Tarballs explained

This entry was originally posted in slightly different form to Server Fault

If you’re coming from a Windows world, you’re used to using tools like zip or
rar, which compress collections of files. In the typical Unix tradition of
doing one thing and doing one thing well, you tend to have two different
utilities; a compression tool and a archive format. People then use these two
tools together to give the same functionality that zip or rar provide.

There are numerous different compression formats; the common ones used on Linux
these days are gzip (sometimes known as zlib) and the newer, higher performing
bzip2. Unfortunately bzip2 uses more CPU and memory to provide the higher rates
of compression. You can use these tools to compress any file and by convention
files compressed by either of these formats is .gz and .bz2. You can use gzip
and bzip2 to compress and gunzip and bunzip2 to decompress these formats.

There are also several different types of archive formats available, including
cpio, ar and tar, but people tend to only use tar. These allow you to take a
number of files and pack them into a single file. They can also include path
and permission information. You can create and unpack a tar file using the tar
command. You might hear these operations referred to as “tarring” and
“untarring”. (The name of the command comes from a shortening of Tape ARchive.
Tar was an improvement on the ar format in that you could use it to span
multiple physical tapes for backups).

# tar -cf archive.tar list of files to include

This will create (-c) and archive into a file -f called archive.tar. (.tar
is the convention extention for tar archives). You should now have a single
file that contains five files (“list”, “of”, “files”, “to” and “include”). If
you give tar a directory, it will recurse into that directory and store
everything inside it.

# tar -xf archive.tar
# tar -xf archive.tar list of files

This will extract (-x) the previously created archive.tar. You can extract just
the files you want from the archive by listing them on the end of the command
line. In our example, the second line would extract “list”, “of”, “file”, but
not “to” and “include”. You can also use

# tar -tf archive.tar

to get a list of the contents before you extract them.

So now you can combine these two tools to replication the functionality of zip:

# tar -cf archive.tar directory
# gzip archive.tar

You’ll now have an archive.tar.gz file. You can extract it using:

# gunzip archive.tar.gz
# tar -xf archive.tar

We can use pipes to save us having an intermediate archive.tar:

# tar -cf - directory | gzip > archive.tar.gz
# gunzip < archive.tar.gz | tar -xf -

You can use – with the -f option to specify stdin or stdout (tar knows which one based on context).

We can do slightly better, because, in a slight apparent breaking of the
“one job well” idea, tar has the ability to compress its output and decompress
its input by using the -z argument (I say apparent, because it still uses the
gzip and gunzip commandline behind the scenes)

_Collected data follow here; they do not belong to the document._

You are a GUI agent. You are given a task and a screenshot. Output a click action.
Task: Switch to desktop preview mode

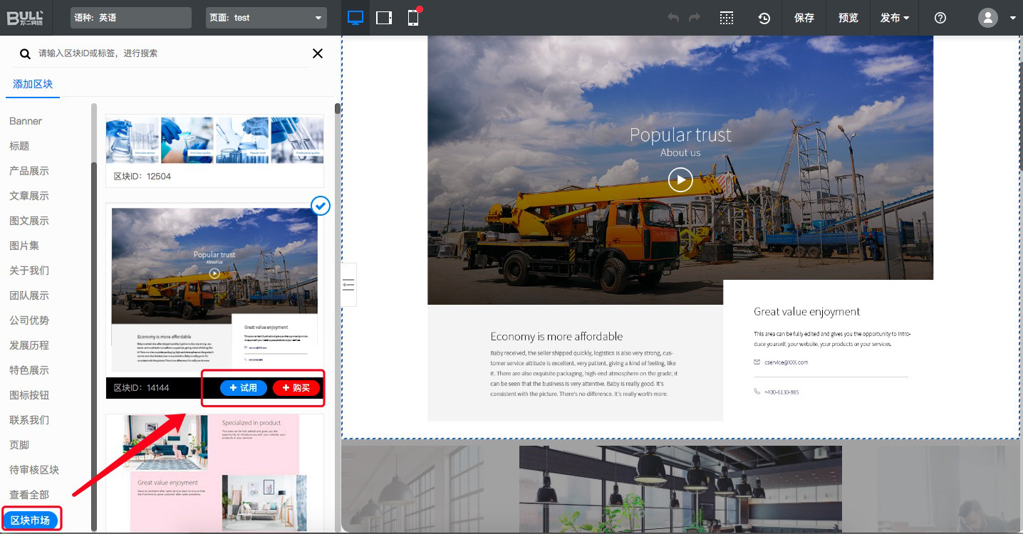[x=355, y=18]
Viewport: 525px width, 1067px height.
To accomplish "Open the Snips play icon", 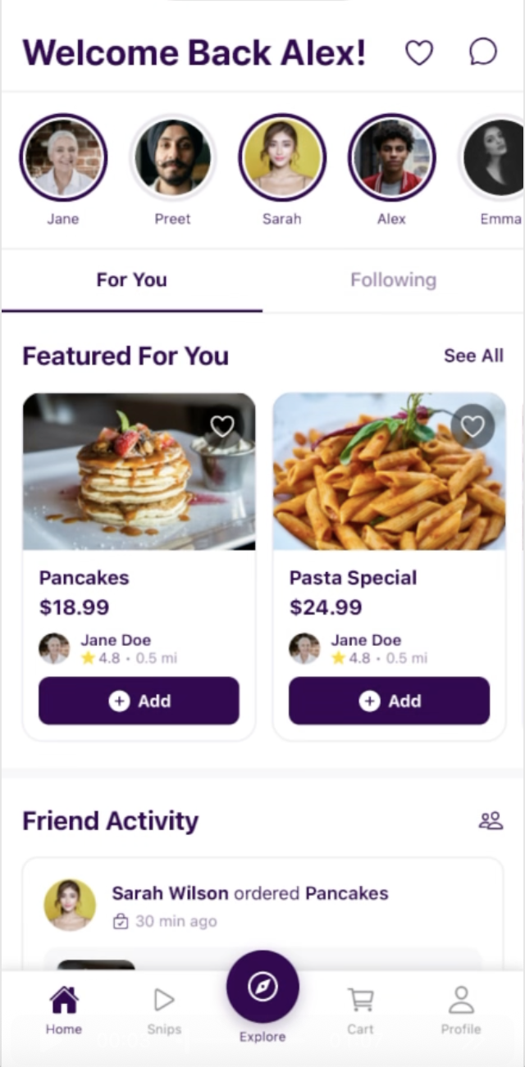I will click(163, 1000).
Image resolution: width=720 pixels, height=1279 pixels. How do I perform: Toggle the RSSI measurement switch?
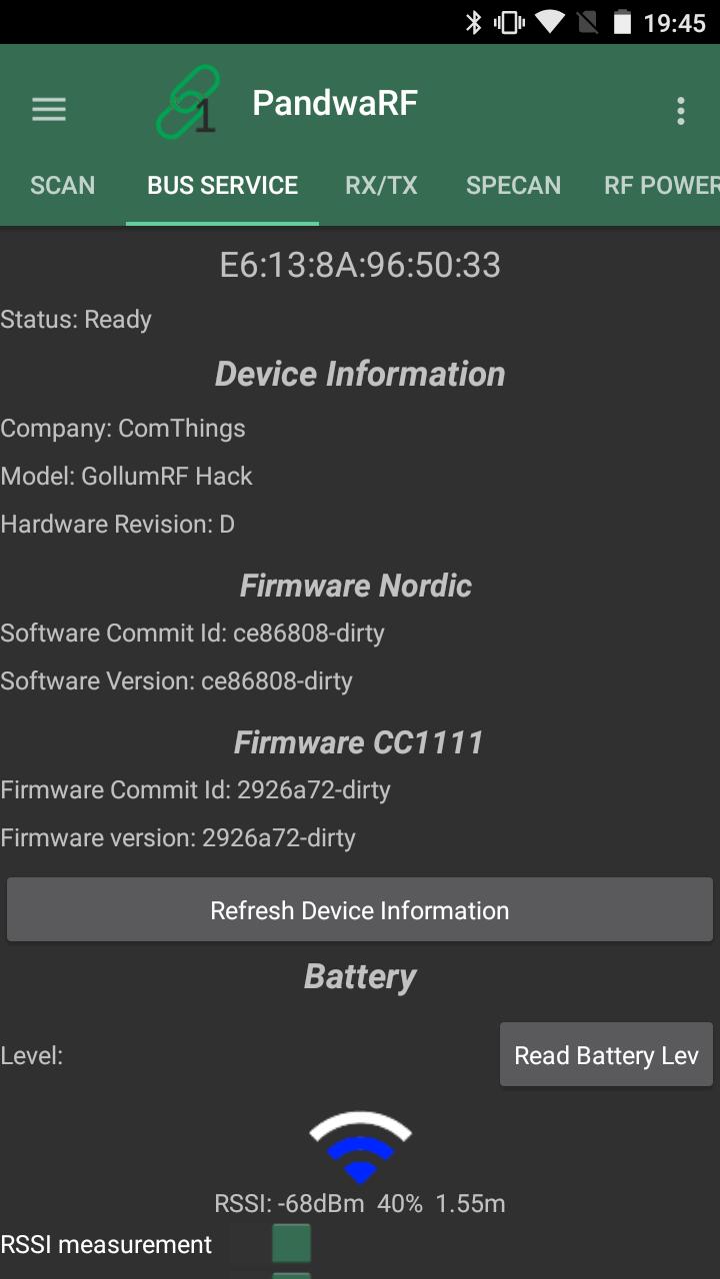(271, 1244)
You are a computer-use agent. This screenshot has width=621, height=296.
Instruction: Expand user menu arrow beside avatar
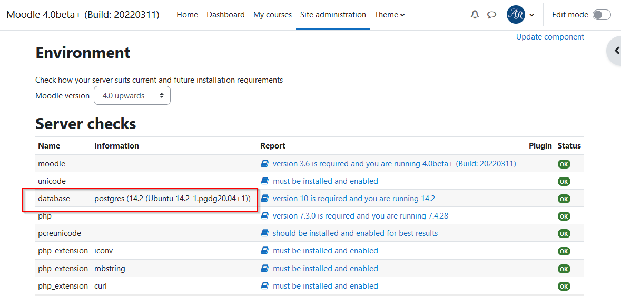click(532, 15)
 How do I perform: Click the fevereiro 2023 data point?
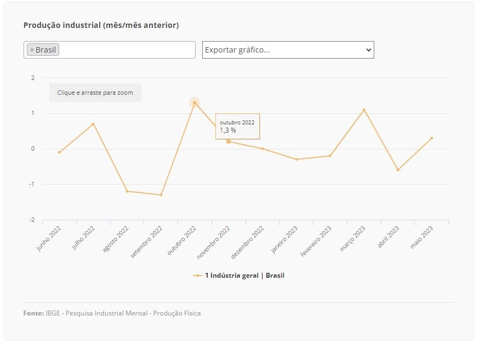[330, 156]
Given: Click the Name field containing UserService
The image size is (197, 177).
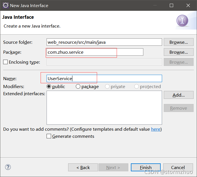Looking at the screenshot, I should point(104,78).
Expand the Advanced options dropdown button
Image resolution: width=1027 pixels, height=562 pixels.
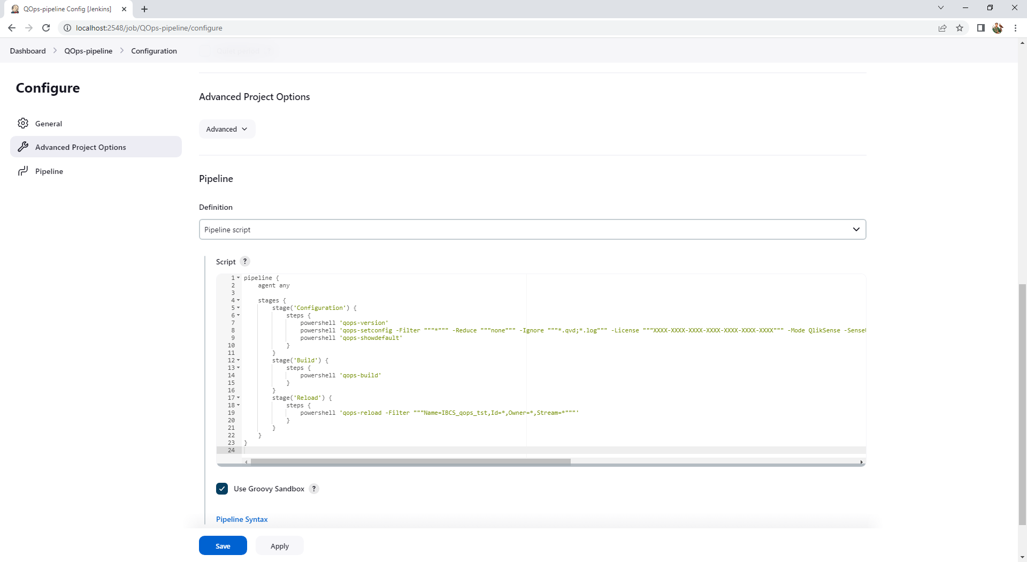227,129
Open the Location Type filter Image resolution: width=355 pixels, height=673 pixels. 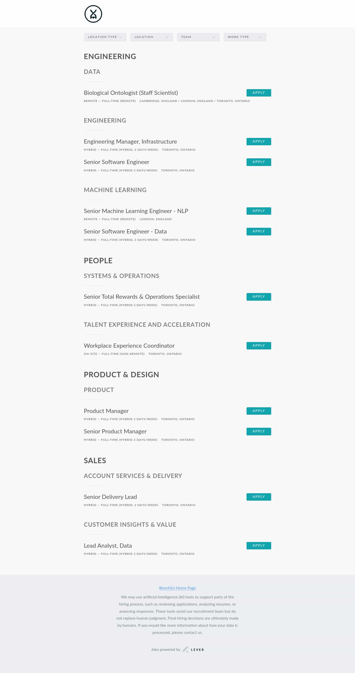click(x=105, y=37)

# tar -czf archive.tar.gz directory
# tar -xzf archive.tar.gz

To use bzip2 instead of gzip, use bzip2, bunzip2 and -j instead of gzip, gunzip
and -z respectively (tar -cjf archive.tar.bz2). Some versions of tar can detect
a bzip2 file archive with you use -z and do the right thing, but it is probably
worth getting in the habit of being explicit.

More info:

8 thoughts on “Tarballs explained

  1. Good primer 🙂

    Might be worth mentioning the -v switch as it adds a little visual interactivity. This (IMHO) is good for confidence building in people new to the CLI. It lets them see the process and files (and structure) they selected being tar’d up 🙂

  2. anonymous
    on said:

    Perhaps you should mention the newer lzma/xz which is supported directly with newer tar versions.

    I have read somewhere that lzma (with compression ratio/parameter “-2” ) is in most cases faster than bzip2 and compresses better. So bzip2 -9 can be replaced by lzma -2

  3. anonymous
    on said:

    Perhaps you should mention the newer lzma/xz which is supported directly with newer tar versions.

    I have read somewhere that lzma (with compression ratio/parameter “-2” ) is in most cases faster than bzip2 and compresses better. So bzip2 -9 can be replaced by lzma -2

  4. On Debian, there is a great tool to abstract away the differences between archive and compression tools: the “atool” package.

    A simple tar command like this:

      tar jcf file.tar.bz2 directory/

    becomes:

      apack file.tar.bz2 directory/

    Similarly:

      tar jxf file.tar.bz2

    becomes:

      aunpack file.tar.bz2

    It transparently supports pbzip2 (the multi-core version of bzip2) when using bz2 archives.

    But the killer feature in my opinion is that it never unpacks more than one file in the current directory. If a tarball is going to spit out a thousand files without using a directory, aunpack will create one first. Very handy to avoid having to manually cleanup your home directory after an accidental “spill”.

  5. The stupid part about tar xf is that it infers the compression format from the file name. But that should be more difficult to understand for the Linux crowd than the people coming from windows.